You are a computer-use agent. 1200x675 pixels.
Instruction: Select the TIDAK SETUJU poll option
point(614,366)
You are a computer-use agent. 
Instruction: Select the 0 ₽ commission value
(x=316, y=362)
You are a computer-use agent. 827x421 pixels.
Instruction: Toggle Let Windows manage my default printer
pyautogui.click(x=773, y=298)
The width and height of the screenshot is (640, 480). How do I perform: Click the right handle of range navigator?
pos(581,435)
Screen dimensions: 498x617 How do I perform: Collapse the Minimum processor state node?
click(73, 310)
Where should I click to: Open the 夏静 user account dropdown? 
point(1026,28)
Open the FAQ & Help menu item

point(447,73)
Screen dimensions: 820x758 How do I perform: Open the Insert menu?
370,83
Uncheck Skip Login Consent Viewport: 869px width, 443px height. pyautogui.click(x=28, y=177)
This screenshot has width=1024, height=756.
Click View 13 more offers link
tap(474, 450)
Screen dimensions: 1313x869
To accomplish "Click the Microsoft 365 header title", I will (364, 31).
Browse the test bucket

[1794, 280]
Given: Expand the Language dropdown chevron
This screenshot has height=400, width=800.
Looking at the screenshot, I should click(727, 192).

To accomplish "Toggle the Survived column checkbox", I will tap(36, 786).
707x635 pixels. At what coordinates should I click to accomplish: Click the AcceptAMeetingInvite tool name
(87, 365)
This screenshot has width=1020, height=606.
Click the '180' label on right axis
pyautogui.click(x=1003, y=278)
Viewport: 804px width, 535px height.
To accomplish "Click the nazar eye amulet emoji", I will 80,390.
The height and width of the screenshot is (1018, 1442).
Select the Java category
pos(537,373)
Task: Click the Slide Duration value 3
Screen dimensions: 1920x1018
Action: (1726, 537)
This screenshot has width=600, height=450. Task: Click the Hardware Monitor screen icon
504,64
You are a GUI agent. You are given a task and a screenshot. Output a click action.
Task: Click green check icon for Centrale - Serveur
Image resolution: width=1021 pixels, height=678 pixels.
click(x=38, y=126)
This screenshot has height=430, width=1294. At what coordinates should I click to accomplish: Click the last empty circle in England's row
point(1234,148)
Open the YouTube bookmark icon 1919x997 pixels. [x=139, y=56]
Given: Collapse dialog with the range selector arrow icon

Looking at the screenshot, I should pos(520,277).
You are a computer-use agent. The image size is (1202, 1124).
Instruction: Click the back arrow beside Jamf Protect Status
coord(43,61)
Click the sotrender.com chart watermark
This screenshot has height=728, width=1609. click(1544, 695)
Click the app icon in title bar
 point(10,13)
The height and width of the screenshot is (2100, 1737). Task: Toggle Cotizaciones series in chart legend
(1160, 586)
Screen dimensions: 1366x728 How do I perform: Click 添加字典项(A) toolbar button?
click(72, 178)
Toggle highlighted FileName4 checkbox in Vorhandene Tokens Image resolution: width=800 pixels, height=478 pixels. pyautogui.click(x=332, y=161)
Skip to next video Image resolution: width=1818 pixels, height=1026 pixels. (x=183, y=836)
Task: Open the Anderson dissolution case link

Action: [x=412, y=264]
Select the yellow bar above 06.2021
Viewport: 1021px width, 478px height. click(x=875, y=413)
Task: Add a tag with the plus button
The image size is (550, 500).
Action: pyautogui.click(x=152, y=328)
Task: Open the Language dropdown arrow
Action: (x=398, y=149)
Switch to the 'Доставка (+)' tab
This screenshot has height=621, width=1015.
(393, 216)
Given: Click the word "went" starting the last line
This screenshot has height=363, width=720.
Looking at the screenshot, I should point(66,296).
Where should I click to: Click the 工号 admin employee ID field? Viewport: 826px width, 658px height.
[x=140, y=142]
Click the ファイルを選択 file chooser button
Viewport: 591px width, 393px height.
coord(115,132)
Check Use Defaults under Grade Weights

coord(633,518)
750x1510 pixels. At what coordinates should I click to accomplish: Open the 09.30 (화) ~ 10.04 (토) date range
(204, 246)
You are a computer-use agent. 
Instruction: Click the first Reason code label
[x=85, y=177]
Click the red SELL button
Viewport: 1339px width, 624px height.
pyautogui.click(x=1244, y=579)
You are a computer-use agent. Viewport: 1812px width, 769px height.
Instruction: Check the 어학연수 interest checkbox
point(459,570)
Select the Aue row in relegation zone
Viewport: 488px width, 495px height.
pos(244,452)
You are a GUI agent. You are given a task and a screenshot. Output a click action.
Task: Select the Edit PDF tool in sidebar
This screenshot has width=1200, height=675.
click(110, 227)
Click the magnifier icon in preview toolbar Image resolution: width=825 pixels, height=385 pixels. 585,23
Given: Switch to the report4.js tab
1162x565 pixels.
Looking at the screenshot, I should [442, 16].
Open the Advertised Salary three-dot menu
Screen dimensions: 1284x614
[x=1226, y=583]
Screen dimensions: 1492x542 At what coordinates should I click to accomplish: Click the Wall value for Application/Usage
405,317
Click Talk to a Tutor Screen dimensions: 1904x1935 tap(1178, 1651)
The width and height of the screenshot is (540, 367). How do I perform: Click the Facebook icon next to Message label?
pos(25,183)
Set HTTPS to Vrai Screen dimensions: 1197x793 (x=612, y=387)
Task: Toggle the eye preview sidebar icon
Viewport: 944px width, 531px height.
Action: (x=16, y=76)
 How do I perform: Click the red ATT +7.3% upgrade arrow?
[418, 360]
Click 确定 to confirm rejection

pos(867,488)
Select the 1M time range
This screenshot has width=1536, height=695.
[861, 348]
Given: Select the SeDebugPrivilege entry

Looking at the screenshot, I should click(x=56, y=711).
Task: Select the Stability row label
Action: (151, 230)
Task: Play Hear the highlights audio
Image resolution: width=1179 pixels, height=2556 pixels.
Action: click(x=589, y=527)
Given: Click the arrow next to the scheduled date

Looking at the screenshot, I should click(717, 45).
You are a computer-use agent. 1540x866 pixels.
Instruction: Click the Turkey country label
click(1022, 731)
******
◆ WHAT IS REQUIRED
Pull every line with the string "preview" out of the material.

◆ EXPECTED ANSWER
Click the magnifier icon in preview toolbar Image resolution: width=825 pixels, height=385 pixels. 585,23
Task: Toggle the eye preview sidebar icon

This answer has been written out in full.